The kids to worry the most about—and the families to worry the most about—are those who became invisible during the pandemic, who are socially isolated. We don't know what's going on in their lives and in their families. There are a lot of kids who just didn't appear in school that year and a half and they weren't online. Nobody sent the truant officer after them. We should be intensely worried about them. It's not just the loss of education, it's also the environment in which those kids are living that made them invisible.
NW: How well do you anticipate kids will bounce back from the pandemic?
Scott Russo: A whole host of things went on over the past year, probably from isolation. There was a huge spike in family violence and, particularly, partner violence. Those things are known to dramatically affect mental health. And when you experience them in childhood, your system develops under those boundaries, so to speak. Those are critical periods during which your emotional circuits are developing in the brain. When you experience these very traumatic events, they change the trajectory of how your [brain] circuits form—and they don't reverse.
If you're an adult and you've had a relatively healthy upbringing, the reality is, you'll probably bounce back. If you're a kid that experienced it and your [brain] circuits formed under those circumstances, you might not bounce back.
NW: What about kids who don't have a lot of support?
Russo: If you don't have the support, you're at a disadvantage. But you do have natural mechanisms in place that can protect you even in the absence of support. When you're exposed to or you experience something that's highly adverse, you have to choose a series of behaviors. You have to decide what you're going to do in the face of that adversity. The choice is important. If you choose to actively cope, you're going to be protected. If you choose to passively cope, you're not going to be protected. Some people seek out support and take active steps in mitigating the amount of stress on them, and others just let it build up and don't do anything about it and it just gets worse and worse.
NW: What is the effect on parents and kids of having been cooped up together through the pandemic?

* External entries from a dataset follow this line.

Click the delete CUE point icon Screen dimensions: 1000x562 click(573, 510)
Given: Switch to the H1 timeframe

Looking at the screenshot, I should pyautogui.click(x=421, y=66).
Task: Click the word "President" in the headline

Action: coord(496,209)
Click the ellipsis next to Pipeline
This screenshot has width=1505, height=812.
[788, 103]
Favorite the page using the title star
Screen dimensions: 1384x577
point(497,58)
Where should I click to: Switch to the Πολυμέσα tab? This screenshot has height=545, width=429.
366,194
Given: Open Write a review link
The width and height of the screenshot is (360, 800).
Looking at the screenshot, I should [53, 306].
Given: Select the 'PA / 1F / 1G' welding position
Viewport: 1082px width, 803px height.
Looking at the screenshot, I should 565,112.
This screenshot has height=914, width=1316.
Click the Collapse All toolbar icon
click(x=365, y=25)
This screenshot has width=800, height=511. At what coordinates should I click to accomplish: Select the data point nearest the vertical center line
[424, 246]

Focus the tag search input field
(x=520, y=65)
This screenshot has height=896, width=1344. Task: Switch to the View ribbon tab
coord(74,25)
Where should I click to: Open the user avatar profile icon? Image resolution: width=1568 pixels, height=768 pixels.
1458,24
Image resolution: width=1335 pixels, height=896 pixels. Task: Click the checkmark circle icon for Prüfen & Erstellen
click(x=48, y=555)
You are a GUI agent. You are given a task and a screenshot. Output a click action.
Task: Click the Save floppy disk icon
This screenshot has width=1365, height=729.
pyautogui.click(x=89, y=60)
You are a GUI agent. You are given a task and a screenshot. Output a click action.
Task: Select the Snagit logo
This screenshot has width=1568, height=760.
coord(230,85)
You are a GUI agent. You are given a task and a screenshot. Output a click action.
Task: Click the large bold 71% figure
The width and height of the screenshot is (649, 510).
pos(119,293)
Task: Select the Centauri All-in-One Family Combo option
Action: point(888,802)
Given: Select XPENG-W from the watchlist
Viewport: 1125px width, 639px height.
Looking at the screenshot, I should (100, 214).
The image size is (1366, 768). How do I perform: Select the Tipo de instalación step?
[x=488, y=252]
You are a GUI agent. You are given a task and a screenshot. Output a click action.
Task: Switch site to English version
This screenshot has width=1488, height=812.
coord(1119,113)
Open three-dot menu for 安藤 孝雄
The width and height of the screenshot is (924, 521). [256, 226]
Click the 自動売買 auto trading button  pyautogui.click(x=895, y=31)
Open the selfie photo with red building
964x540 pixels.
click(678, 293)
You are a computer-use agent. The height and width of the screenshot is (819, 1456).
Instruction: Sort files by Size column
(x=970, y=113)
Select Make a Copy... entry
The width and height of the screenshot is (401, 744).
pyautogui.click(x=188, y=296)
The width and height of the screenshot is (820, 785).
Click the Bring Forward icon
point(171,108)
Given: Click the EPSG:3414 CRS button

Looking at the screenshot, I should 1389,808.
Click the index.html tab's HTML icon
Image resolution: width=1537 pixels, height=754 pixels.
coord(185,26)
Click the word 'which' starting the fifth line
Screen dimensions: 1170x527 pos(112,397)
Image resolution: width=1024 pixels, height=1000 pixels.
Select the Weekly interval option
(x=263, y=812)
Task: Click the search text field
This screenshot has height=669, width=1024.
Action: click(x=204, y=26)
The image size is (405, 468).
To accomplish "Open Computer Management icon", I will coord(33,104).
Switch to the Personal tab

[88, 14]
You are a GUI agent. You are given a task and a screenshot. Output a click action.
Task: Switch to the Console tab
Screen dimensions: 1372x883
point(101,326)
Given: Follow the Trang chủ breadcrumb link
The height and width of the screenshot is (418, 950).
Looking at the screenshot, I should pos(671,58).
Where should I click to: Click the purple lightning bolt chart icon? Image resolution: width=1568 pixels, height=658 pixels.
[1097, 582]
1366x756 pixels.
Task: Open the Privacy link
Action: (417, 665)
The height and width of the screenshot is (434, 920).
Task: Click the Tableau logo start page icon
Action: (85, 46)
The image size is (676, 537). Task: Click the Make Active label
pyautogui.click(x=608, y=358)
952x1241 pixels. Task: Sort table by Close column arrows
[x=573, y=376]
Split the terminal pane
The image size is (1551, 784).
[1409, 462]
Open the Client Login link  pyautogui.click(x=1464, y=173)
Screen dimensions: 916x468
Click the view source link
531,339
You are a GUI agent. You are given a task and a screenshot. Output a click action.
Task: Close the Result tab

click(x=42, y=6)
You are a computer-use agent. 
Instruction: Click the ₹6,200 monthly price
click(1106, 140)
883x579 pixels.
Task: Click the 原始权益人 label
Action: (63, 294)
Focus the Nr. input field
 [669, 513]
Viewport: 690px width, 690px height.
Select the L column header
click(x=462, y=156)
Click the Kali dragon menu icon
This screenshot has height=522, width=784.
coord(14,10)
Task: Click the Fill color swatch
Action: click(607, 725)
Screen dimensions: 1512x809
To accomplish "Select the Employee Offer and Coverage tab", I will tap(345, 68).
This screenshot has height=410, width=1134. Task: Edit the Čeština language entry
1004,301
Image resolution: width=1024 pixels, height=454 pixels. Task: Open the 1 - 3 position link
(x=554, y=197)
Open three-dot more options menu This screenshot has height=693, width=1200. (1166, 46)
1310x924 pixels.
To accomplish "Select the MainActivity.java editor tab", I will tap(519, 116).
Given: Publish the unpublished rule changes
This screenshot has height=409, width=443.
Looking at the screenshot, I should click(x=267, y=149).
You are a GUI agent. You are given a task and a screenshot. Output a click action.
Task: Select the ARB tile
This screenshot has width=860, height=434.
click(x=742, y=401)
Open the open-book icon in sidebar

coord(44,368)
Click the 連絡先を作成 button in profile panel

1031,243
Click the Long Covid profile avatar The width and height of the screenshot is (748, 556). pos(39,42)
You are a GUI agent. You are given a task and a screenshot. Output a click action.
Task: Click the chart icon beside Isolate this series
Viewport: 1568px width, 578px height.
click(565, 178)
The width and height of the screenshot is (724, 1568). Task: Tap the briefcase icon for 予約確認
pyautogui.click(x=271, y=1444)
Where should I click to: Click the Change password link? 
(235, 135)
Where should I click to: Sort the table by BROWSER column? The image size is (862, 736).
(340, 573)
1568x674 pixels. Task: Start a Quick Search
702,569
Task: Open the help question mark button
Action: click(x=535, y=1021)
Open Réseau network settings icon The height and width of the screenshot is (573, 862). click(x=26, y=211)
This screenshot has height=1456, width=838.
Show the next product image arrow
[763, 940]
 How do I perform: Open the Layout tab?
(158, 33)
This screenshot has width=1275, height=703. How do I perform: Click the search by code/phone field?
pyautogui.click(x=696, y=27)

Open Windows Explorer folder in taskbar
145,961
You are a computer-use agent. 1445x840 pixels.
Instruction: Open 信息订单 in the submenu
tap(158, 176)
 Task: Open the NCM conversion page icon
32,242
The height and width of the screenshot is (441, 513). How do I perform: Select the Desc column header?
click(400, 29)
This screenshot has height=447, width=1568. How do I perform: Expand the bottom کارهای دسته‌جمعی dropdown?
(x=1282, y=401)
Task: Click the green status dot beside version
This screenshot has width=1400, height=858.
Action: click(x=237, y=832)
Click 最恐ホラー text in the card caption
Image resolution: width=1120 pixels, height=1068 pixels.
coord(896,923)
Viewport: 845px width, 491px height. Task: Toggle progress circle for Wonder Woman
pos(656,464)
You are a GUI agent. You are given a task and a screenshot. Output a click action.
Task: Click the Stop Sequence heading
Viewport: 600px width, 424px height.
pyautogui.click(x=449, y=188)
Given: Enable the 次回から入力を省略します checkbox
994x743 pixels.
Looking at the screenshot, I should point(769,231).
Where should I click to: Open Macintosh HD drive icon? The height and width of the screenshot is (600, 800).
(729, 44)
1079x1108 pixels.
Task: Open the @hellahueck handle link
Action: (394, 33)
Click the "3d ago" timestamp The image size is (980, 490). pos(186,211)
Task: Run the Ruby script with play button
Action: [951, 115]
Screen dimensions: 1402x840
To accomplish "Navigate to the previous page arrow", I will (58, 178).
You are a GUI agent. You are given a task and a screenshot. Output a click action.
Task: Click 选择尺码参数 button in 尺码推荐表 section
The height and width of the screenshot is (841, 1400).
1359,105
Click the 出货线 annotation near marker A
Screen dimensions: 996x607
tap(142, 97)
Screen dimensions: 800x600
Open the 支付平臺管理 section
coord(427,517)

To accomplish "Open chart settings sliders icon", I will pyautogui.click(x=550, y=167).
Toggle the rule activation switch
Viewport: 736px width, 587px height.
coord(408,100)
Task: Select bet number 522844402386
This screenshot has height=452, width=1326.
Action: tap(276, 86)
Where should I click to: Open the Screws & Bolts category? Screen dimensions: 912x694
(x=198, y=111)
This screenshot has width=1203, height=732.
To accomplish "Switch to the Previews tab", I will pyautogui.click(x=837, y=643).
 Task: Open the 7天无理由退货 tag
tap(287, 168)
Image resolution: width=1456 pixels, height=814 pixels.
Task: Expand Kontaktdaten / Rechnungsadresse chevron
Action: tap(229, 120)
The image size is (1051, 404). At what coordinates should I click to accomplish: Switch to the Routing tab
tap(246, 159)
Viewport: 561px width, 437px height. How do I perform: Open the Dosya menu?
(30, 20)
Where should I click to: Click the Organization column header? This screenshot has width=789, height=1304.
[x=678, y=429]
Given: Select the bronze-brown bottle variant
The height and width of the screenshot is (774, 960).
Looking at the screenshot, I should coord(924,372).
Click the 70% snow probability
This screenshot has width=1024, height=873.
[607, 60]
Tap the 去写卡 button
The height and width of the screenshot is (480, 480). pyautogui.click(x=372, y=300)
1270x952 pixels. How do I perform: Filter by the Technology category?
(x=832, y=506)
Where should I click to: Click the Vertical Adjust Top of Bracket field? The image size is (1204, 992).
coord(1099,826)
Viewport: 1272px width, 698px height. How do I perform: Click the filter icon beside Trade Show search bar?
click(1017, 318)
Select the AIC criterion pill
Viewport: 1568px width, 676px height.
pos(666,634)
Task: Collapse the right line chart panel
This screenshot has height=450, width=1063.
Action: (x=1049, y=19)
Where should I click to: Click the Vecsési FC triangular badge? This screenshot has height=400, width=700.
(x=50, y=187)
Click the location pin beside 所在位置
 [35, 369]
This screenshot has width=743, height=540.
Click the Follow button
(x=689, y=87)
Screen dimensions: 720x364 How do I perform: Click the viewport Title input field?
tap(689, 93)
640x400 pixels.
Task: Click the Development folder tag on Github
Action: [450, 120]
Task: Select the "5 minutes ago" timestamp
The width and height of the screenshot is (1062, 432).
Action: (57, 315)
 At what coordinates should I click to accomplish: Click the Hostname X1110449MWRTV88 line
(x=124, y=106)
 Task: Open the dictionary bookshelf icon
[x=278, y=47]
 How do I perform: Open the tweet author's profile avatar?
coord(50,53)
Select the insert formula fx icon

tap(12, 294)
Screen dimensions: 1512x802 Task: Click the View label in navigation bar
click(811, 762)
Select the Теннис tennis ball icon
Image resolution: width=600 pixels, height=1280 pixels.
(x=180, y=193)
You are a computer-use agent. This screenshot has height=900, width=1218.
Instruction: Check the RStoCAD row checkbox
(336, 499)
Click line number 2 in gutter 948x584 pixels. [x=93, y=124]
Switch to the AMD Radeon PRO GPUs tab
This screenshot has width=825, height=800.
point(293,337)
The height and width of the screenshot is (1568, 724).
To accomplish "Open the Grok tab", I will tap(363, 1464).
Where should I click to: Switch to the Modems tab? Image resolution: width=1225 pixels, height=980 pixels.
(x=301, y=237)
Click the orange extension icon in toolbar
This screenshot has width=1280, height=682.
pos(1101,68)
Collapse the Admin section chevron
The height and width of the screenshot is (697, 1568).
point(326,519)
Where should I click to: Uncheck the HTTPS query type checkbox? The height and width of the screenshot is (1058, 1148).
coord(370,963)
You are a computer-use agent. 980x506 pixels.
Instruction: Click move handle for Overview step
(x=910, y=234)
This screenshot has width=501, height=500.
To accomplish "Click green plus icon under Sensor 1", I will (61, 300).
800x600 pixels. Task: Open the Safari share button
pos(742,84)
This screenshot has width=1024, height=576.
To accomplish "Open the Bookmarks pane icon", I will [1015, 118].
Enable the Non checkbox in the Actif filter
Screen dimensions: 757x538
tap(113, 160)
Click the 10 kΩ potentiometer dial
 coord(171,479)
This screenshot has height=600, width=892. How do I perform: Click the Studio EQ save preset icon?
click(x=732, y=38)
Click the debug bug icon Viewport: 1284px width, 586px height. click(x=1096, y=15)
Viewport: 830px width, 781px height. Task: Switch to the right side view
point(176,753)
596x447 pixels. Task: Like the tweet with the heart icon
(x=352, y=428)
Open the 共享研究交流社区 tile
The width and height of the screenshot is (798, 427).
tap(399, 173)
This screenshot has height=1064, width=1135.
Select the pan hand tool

Dr. Shonkoff: Some families, because they've been working at home, have actually had more time together. There's been positive aspects to that. The flip side is—and this is getting to the heart of the inequality issue here—part of the population that, pre-COVID-19, was already dealing with significant burdens and hardships is at extraordinary risk for more serious problems. A lot of children are going to be in trouble from this, but not all children are going to be in trouble from this.